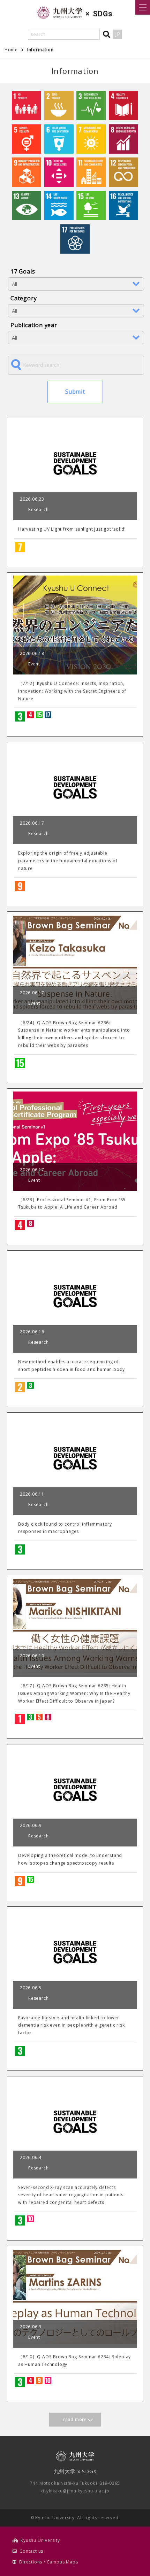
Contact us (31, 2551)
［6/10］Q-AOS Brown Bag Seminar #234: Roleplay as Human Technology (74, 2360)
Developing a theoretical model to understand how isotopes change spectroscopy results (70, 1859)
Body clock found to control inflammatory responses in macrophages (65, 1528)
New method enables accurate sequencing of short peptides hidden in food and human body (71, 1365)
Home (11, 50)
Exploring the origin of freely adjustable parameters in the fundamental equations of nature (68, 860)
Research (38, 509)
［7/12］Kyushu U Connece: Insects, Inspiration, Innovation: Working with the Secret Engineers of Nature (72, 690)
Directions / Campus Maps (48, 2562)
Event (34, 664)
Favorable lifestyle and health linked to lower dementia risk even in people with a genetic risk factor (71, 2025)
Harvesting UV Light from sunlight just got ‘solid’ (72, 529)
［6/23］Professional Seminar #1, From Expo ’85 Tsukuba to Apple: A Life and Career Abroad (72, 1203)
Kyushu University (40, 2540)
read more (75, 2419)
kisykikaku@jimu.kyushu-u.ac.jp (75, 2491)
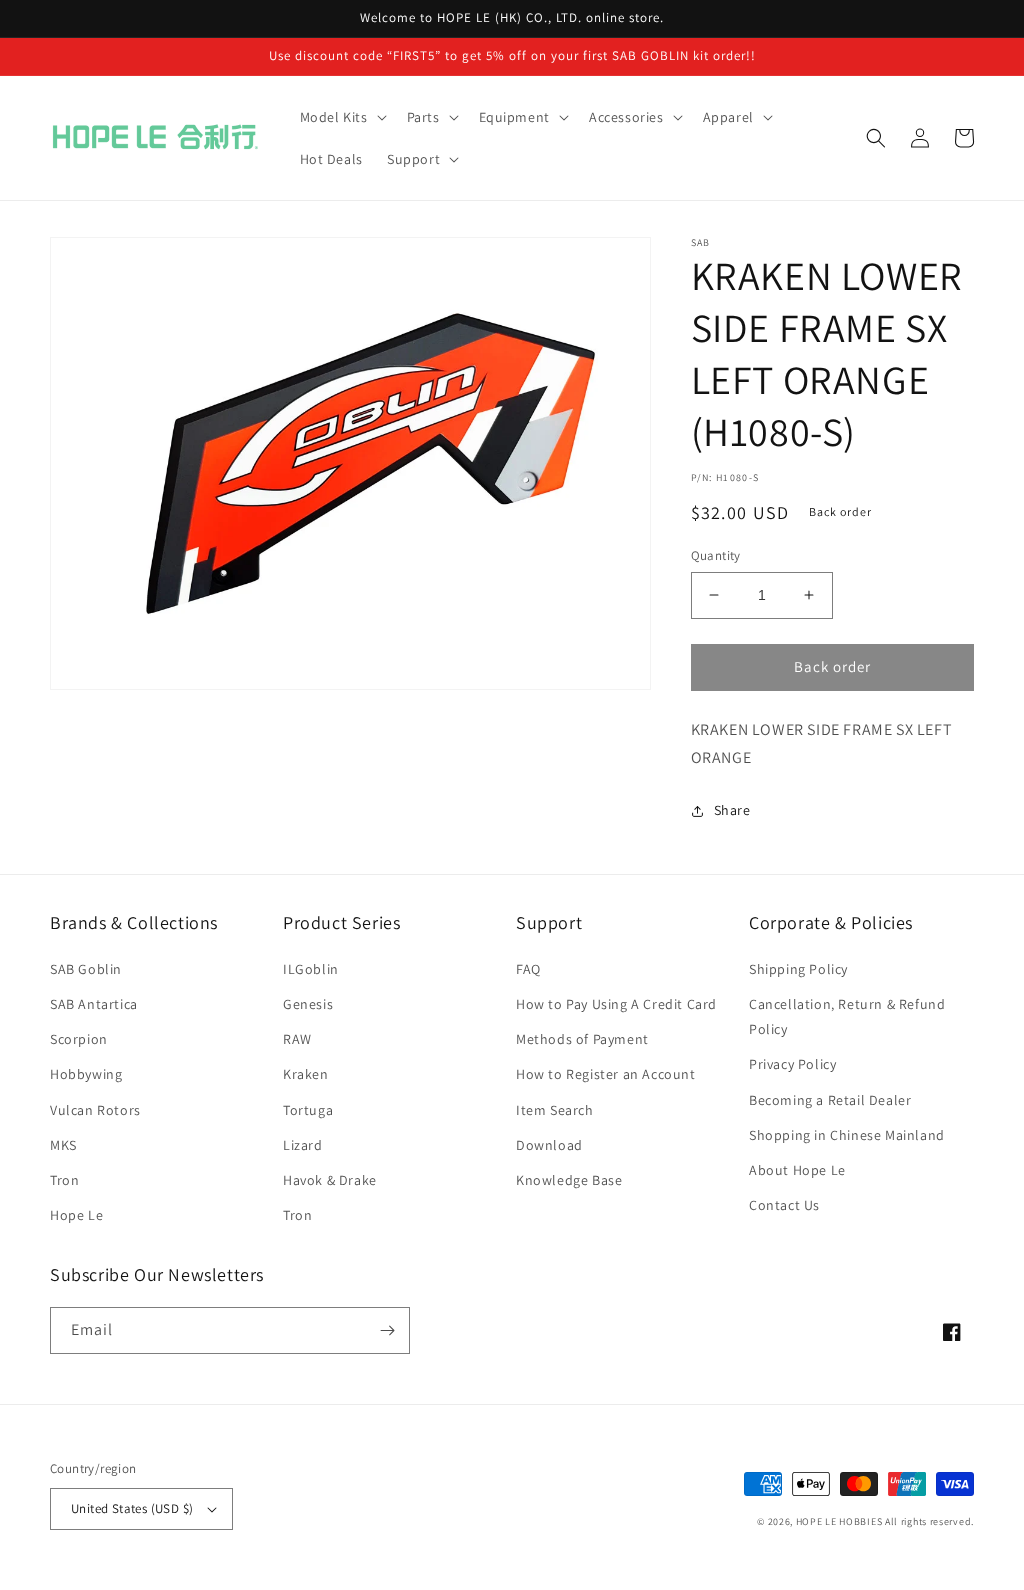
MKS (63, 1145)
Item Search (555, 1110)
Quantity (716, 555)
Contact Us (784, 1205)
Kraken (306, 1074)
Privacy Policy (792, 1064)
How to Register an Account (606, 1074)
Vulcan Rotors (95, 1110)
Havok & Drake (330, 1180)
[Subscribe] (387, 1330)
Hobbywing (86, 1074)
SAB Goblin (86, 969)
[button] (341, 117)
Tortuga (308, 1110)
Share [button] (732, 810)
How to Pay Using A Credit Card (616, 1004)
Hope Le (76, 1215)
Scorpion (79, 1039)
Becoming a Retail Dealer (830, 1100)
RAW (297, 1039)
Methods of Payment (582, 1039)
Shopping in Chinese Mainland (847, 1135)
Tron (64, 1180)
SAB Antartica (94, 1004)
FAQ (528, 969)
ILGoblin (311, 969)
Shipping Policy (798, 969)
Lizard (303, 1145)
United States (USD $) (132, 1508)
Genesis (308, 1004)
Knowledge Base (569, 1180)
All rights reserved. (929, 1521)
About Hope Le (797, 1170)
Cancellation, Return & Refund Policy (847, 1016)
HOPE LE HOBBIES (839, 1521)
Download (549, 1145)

# Instructions to follow
Would you repeat exactly, and only, the lines from the start of the records above through the line containing "Developing a theoretical", with the pictures omitted?

# Reply
Contact us (31, 2551)
［6/10］Q-AOS Brown Bag Seminar #234: Roleplay as Human Technology (74, 2360)
Developing a theoretical model to understand how isotopes change spectroscopy results (70, 1859)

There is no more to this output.